Backup & restore
gocdnext keeps three pools of state. Two are critical (lose them and you lose history); one is rebuildable (lose it and you re-fetch).
| State | Where | Lose-it impact | Backup priority |
|---|---|---|---|
| Postgres | gocdnext-postgres-0 (dev) or external | Everything: pipelines, runs, secrets, audit, RBAC | Critical |
| Artefact backend | filesystem PVC, S3, GCS | Per-run binaries + log archives | High |
| Plugin images | GHCR or your registry | Re-buildable from the source repo | Low |
This page walks the runbook for the first two; plugin images are out of scope (your registry’s own backup, your CI’s ability to re-publish from source).
Postgres backup
Logical dump (simplest)
Works for any Postgres setup — bundled postgres-dev or external.
# Bundled postgres-dev:kubectl -n gocdnext exec gocdnext-postgres-0 -- \ pg_dump -U gocdnext -F c -d gocdnext > gocdnext-$(date +%Y%m%d).dump
# External Postgres (run from anywhere with network access):PGPASSWORD=... pg_dump -h db.internal -U gocdnext -F c -d gocdnext \ > gocdnext-$(date +%Y%m%d).dumpThe -F c (custom format) is what pg_restore consumes —
slightly more efficient than plain SQL and supports parallel
restore.
A nightly cron in your platform (Velero schedule, K8s CronJob, external job) is the typical setup. Retain 30 days; weekly + monthly slot rotation if you want to go further back.
Physical backup (large deployments)
When the database is big enough that logical dumps take hours,
use Postgres’ physical replication or PITR via pg_basebackup
- archived WAL. pgBackRest and Barman automate this. Both write to S3-compatible storage, support point-in-time recovery, and work transparently with Postgres operators (Crunchy, Zalando, CloudNativePG).

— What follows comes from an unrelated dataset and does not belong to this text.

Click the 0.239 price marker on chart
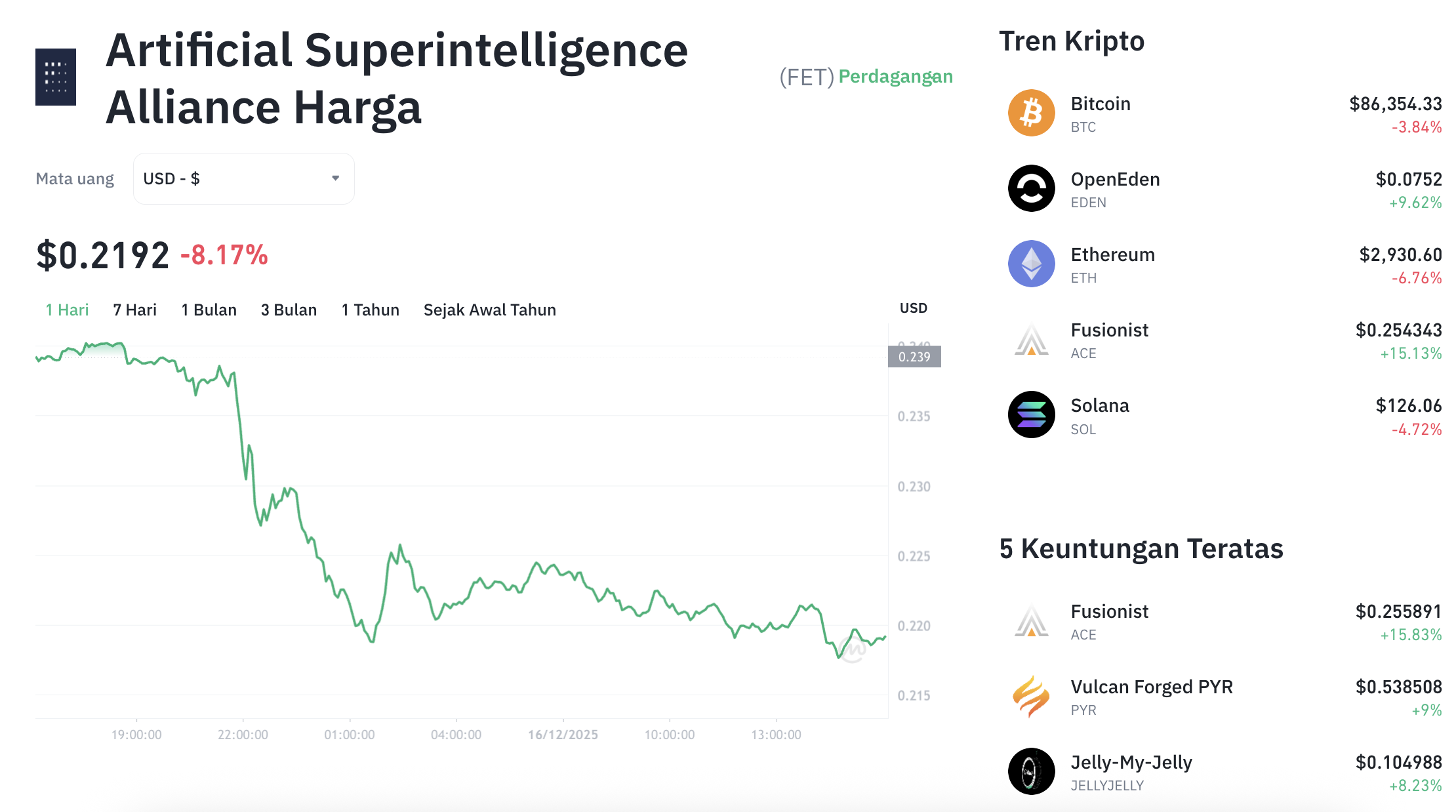 point(914,357)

This is operator-level work — not specific to gocdnext.
Restore
# Drop the existing database (DESTRUCTIVE — make sure backup is recent):PGPASSWORD=... psql -h db.internal -U postgres -d postgres \ -c "DROP DATABASE gocdnext;"PGPASSWORD=... psql -h db.internal -U postgres -d postgres \ -c "CREATE DATABASE gocdnext OWNER gocdnext;"
# Restore:PGPASSWORD=... pg_restore -h db.internal -U gocdnext \ -d gocdnext --no-owner --no-acl gocdnext-2026-04-28.dumpAfter restore, restart the gocdnext server. It re-runs goose
against the restored schema — every migration listed in
goose_db_version already applied is a no-op.
Artefact backend backup
Filesystem backend (PVC)
Use whatever your platform offers for PVC snapshots:
-
CSI snapshot (most modern CSI drivers) — instant, atomic. Standard Kubernetes resource:
apiVersion: snapshot.storage.k8s.io/v1kind: VolumeSnapshotmetadata:name: gocdnext-artifacts-2026-04-28namespace: gocdnextspec:volumeSnapshotClassName: csi-snapshotsource:persistentVolumeClaimName: gocdnext-artifacts # set via artifacts.existingClaim in values.yaml -
Velero with the corresponding restic / Kopia / file-system backup plugin — works on PVCs that don’t support CSI snapshots, trades atomicity for portability.
S3 / GCS backend
Cloud-native — use the bucket’s native versioning + lifecycle rules:
- S3: enable bucket versioning + a 30-day retention rule.
Restoration is
aws s3 syncfrom a versioned read. - GCS: enable Object Versioning + a noncurrent-time retention rule.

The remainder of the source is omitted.